Find the coordinates of the points of intersection of the straight line with equation $y=x-a$ and the circle with equation $x^2 + y^2 = 4 $. Give the conditions on a for:
I did see the answer from the practice paper: the answer is *see the below
$$\left(\frac{a + \sqrt{8-a^2}}{2}, \frac{-a + \sqrt{8-a^2}}{2} \right); \left(\frac{a - \sqrt{8-a^2}}{2}, \frac{-a - \sqrt{8-a^2}}{2} \right) $$
but I am struggling on how to solve it. can you please explain to me how to solve it. thanks :)

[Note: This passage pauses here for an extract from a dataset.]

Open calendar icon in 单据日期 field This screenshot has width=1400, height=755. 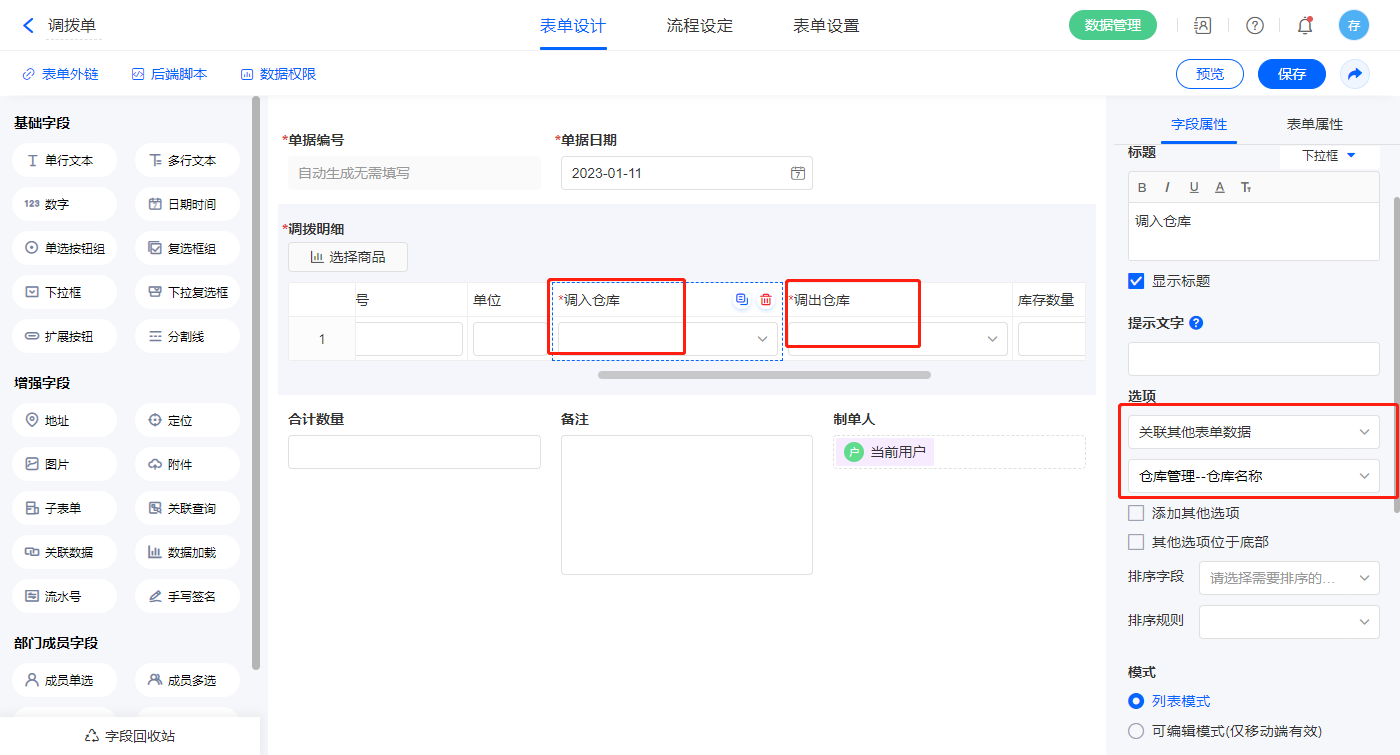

Substituting $y = x - a$ into $x^2 + y^2 = 4$ gives $x^2 + (x - a)^2 = 4$, which expands to $2x^2 - 2ax + a^2 - 4 = 0$. This is a quadratic equation in $x$ that you can then use the quadratic formula to solve to get $x = \frac{2a \pm \sqrt{4a^2 - 4(2)(a^2 - 4)}}{4} = \frac{2a \pm \sqrt{-4a^2 + 32}}{4} = \frac{a \pm \sqrt{8 - a^2}}{2}$, and then get $y$ from $x - a$, giving those $2$ answers you mention.
As for the conditions on $a$, note that you need $8 - a^2 \ge 0$ for $\sqrt{8 - a^2}$ to be a real value, so $a^2 \le 8$ giving $-2\sqrt{2} \le a \le 2\sqrt{2}$ as the range of valid values of $a$.